Sportwissenschaft: Experten beklagen mangelnde Anerkennung
Berlin: (hib/HAU) Die Sportwissenschaft hat in Deutschland nicht den Stellenwert, den sie verdient und benötigt. In dieser Einschätzung waren sich die zu einer öffentlichen Sitzung des Sportausschusses am Mittwoch geladenen Sachverständigen einig. Die Attraktivität sportwissenschaftlicher Forschung müsse gestärkt werden, sagte die Direktorin des Bundesinstituts für Sportwissenschaft (BISp), Andrea Schumacher. Professor Ansgar Thiel, Rektor der Deutschen Sporthochschule Köln (DSHS), bemängelte, dass die Deutsche Forschungsgemeinschaft die Sportwissenschaft „noch nicht einmal als eigenständiges Gebiet anerkennt“.
Mehr Mut zur Zentralisierung forderte Professor Gregor Hovemann, Dekan der Sportwissenschaftlichen Fakultät an der Universität Leipzig. Professor Christopher Heim, Vorsitzender des Fakultätentags Sportwissenschaft, sieht ein strukturelles Problem darin, dass die Sportinstitute an den Universitäten oftmals sehr klein seien, daher nur ganz selten eigene Fachbereiche darstellten und es daher nicht einfach sei, „sich Gehör zu verschaffen“.
Beim Bundesinstitut für Sportwissenschaft stehe die Forschung auf dem Gebiet des Leistungssports im Fokus, sagte BISp-Direktorin Schumacher. Man agiere als Partner im wissenschaftlichen Verbundsystem mit den Universitäten, aber auch der Deutschen Vereinigung für Sportwissenschaft. Mit diesen Partnern sei es in den letzten Jahren gelungen, relevante interdisziplinäre Großprojekte auf den Weg zu bringen und auch umzusetzen.
Im Haushaltsentwurf für 2025 stünden für das BISp rund 6,5 Millionen Euro zur Verfügung, sagte Schumacher. Rund 60 Prozent der Mittel seien durch laufende Projekte gebunden. Die BISp-Direktorin verwies darauf, dass in den letzten zehn Jahren die beantragten Fördervolumina „immer über denen der bewilligten Anträge“ gelegen hätten. Daher seien auch förderungswürdige Projektanträge mangels finanzieller Mittel nicht zum Zuge gekommen. Da zudem die Drittmittelausstattung an den Universitäten im Bereich Sportwissenschaft hinter der anderer Fakultäten deutlich zurückbleibe, sei die Leistungssportforschung für den wissenschaftlichen Nachwuchs unattraktiver.

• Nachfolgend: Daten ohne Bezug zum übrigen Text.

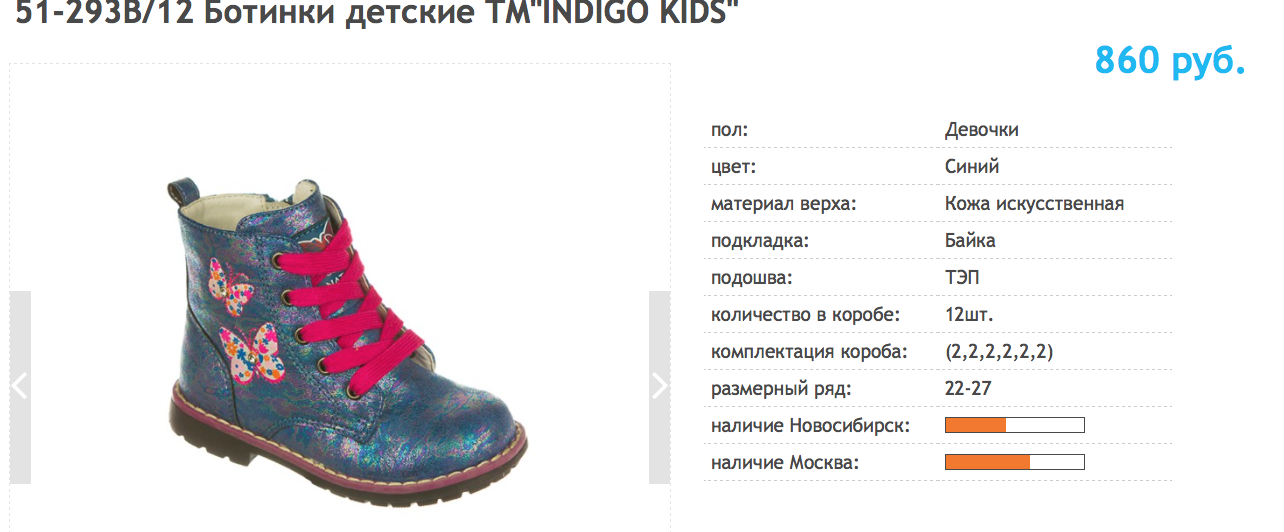
Task: Click the "комплектация короба" label
Action: [x=809, y=352]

Die Mittel für die Spitzensportforschung seien im internationalen Vergleich „geradezu verschwindend gering“, sagte DSHS-Rektor Thiel. „Wie soll da auf Dauer überhaupt exzellente Forschung möglich sein“, fragte er. Thiel nannte die Lage der Sportwissenschaften in Deutschland „dramatisch“. Sie werde noch immer als ein praxisorientiertes Hobbyfach wahrgenommen. Eine solche Wahrnehmung sei fatal und basiere auf Unwissenheit.
Die Disziplin habe sich längst zu einer empirisch interdisziplinären Wissenschaft entwickelt, die genauso ernst genommen werden müsse wie Psychologie oder Physik, sagte Thiel. Ohne einen radikalen Kurswechsel und ohne massive Investitionen in Personal und Infrastruktur, so der Rektor der Deutschen Sporthochschule Köln, verschenke man ein riesiges Potenzial.

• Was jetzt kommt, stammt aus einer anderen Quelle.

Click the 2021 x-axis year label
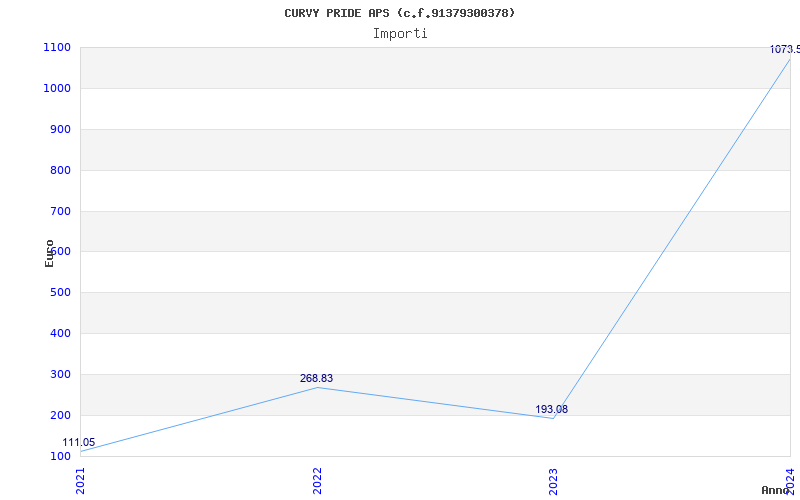 pos(81,480)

Gregor Hovemann, Dekan der Sportwissenschaftlichen Fakultät an der Universität Leipzig, sieht seine Fakultät mit Blick auf die Infrastruktur ganz gut aufgestellt. Gleichwohl müsse die Quote Professur zu Student, die in Leipzig bei 1 zu 120 liege, verbessert werden.

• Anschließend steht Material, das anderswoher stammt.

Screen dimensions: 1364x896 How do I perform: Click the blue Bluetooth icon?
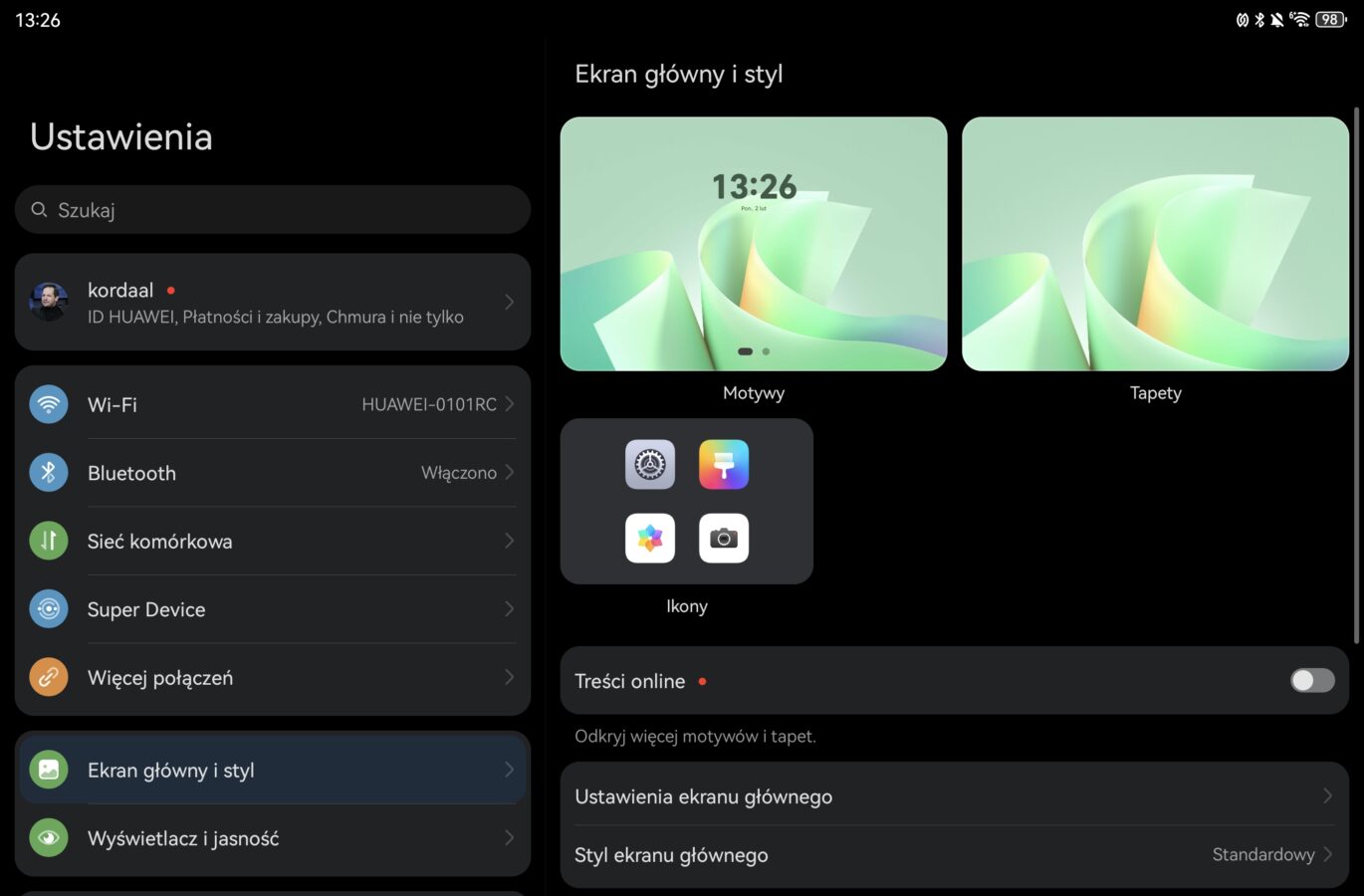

Hovemann sprach sich dafür aus, im Bereich des Spitzensports mehr Mut zur Zentralisierung und Profilierung aufzubringen. „Die Zerklüftetheit der Sportförderung und der Sportwissenschaft ist meines Erachtens nicht zuträglich für die im Spitzensport verfolgten Ziele“, sagte er. In Deutschland werde viel Geld in die Hand genommen. Die Gießkanne führe aber nicht dazu, dass damit ein befriedigendes Niveau erreicht werde.
Die Sportwissenschaft sei eine relativ junge Disziplin, sagte Professor Christopher Heim, von der Abteilung Sportpädagogik am Institut für Sportwissenschaften der Goethe-Universität Frankfurt am Main. Da es die Disziplin seit ungefähr 50 Jahren gebe, seien auch viele sportwissenschaftliche Institute an den Universitäten und Hochschulen 50 Jahre alt und daher in dem entsprechenden Renovierungsstau, sagte Heim, der zugleich Vorsitzender des Fakultätentags Sportwissenschaft ist.
Er wies zudem darauf hin, dass es historisch bedingt einen sehr großen Mittelbau bei nur wenigen Professuren gebe. Insofern müsse man sich „um viele Menschen zusätzlich kümmern“, was die zeitlichen Forschungsmöglichkeiten einschränke.